[Start of section]

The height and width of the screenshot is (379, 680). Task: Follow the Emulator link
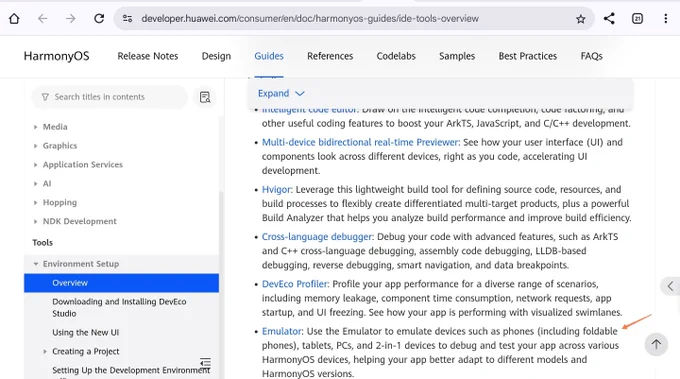click(281, 331)
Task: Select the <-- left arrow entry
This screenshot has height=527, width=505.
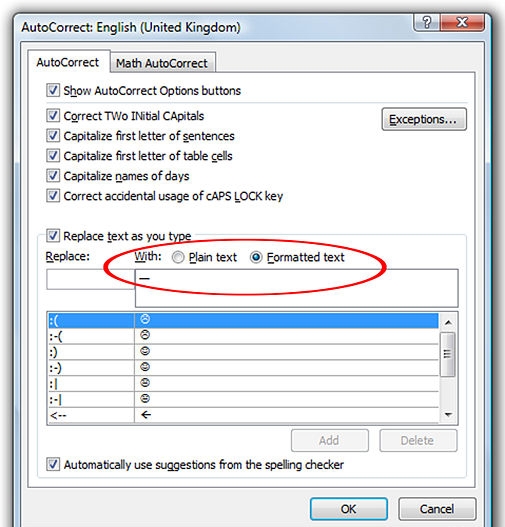Action: pos(243,415)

[End of section]

What is expected:
An exact transcript is required, covering the lines from the one containing "Task: Select the <-- left arrow entry" through the end of the listing above, inclusive, without pictures.

Output of the task:
Task: Select the <-- left arrow entry
This screenshot has height=527, width=505.
Action: pos(243,415)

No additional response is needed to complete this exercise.